As we age, DNA damage and oxidative stress can impair the mitochondrial functions we rely on to produce energy and repair cellular damage. A recent literature review of the potential benefits of NR supplementation includes cardiovascular health and neurodegenerative disorders. Certain health conditions and obesity can contribute to chronic, systemic inflammation. It is thought that by supplementing with NR or NMN, we can support the demands of our cellular energy grid. To put it very simply, propping up our cellular energy supply may allow us to carry out these important mitochondrial functions and repair the cellular damage associated with aging.

Is NR available in Europe?

The European Food Safety Authority (EFSA) had already approved nicotinamide riboside chloride (NR) as a way to supplement niacin (vitamin B3) in foods. In 2020, Chromadex, Inc., requested approval from EFSA to extend the approval to include selling the product in meal replacements and drink mixes, as well as for special dietary purposes or as a meal replacement for weight loss. In September 2021, the supplement was only approved as a food for special medical populations (FSMP) and as a total diet replacement for weight control (TDRWC).

As such, the supplement is only available through medical suppliers. The EFSA declined to approve the supplement for meal replacement products or nutritional drink mixes. The EFSA panel concluded that nicotinamide riboside chloride, is as safe as pure nicotinamide, for use in FSMP and TDRWC. The maximum use level of 500 mg of NRC per day corresponds to a maximum intake of 210 mg nicotinamide per day.”

Other secrets to anti-aging at the cellular level

Other secrets to anti-aging at the cellular level

A recent randomized controlled trial of NR vs placebo among healthy volunteers ages 7080 found that oral supplementation did increase NAD+ in the muscle. These healthy volunteers provided muscle biopsies to allow researchers the opportunity to study how oral supplementation affected availability in the muscle as well as the transcription of genes related to the NAD+ pathway. The researchers also found a decrease in levels of circulating inflammatory cytokines, suggesting possible anti-inflammatory effects.
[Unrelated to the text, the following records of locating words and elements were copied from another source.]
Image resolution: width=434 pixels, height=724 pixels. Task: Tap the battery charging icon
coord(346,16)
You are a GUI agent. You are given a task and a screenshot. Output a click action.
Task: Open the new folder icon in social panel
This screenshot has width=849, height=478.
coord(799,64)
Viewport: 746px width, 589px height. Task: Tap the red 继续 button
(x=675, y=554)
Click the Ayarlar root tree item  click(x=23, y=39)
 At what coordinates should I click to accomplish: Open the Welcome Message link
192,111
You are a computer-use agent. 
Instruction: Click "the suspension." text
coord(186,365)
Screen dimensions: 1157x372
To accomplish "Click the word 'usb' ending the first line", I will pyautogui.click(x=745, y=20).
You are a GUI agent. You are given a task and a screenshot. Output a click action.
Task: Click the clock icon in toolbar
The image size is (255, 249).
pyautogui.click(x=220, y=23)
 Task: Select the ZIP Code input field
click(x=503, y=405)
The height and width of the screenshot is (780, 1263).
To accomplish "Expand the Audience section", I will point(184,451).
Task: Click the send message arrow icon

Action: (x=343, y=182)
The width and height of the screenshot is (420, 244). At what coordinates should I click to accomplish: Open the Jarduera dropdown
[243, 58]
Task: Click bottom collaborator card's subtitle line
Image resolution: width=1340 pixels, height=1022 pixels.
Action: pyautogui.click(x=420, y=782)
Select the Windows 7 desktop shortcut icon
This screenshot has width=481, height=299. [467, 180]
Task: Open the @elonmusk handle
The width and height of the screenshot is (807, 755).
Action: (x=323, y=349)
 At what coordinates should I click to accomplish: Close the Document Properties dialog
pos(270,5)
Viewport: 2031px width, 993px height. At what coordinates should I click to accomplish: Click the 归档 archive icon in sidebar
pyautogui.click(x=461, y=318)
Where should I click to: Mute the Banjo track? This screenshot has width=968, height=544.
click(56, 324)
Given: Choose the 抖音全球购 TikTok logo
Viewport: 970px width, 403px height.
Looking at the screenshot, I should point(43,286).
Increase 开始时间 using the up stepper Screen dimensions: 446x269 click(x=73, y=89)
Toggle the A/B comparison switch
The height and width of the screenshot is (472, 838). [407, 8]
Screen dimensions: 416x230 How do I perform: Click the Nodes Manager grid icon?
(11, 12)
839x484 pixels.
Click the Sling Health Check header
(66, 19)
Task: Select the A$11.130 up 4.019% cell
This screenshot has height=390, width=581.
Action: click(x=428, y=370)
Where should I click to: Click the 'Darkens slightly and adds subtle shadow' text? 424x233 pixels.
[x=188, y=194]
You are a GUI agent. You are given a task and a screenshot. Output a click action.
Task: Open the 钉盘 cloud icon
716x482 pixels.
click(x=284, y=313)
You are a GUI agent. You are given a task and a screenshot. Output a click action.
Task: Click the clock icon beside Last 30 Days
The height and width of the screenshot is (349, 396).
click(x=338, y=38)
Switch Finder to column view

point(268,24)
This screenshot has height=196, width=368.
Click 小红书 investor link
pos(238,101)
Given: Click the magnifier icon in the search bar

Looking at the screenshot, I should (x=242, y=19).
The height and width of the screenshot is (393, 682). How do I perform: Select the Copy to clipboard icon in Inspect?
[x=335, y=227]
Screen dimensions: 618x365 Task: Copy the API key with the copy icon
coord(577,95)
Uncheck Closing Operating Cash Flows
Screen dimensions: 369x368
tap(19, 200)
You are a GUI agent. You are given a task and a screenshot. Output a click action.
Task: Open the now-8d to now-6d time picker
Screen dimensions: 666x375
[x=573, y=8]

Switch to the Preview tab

Calorie restriction (but not malnutrition) has also been linked to extending the lifespan, but the mechanism is not fully understood. One pathway may be via NAD+ and its precursors. If calorie restriction increases levels of NAD+, allowing for improved mitochondrial function, then downstream anti-aging benefits could be tied to our diet. While NMN and NR appear to be safe for consumption and may have beneficial anti-aging effects, the products may be expensive, difficult to source, and perhaps even unnecessary for otherwise healthy individuals.

Eating a healthy diet of whole foods and drinking milk is a good start. Milk contains complete proteins and essential amino acids as well as important metabolic pathway precursors such as NR and nicotinamide. People with dietary restrictions may benefit from considering certain nutritional supplements and multivitamins to fill in nutritional gaps. One vitamin most of us should consider is vitamin D supplementation. During the winter in most areas of the US, the angle of the sun’s rays is too shallow to allow our skin to synthesize sufficient vitamin D.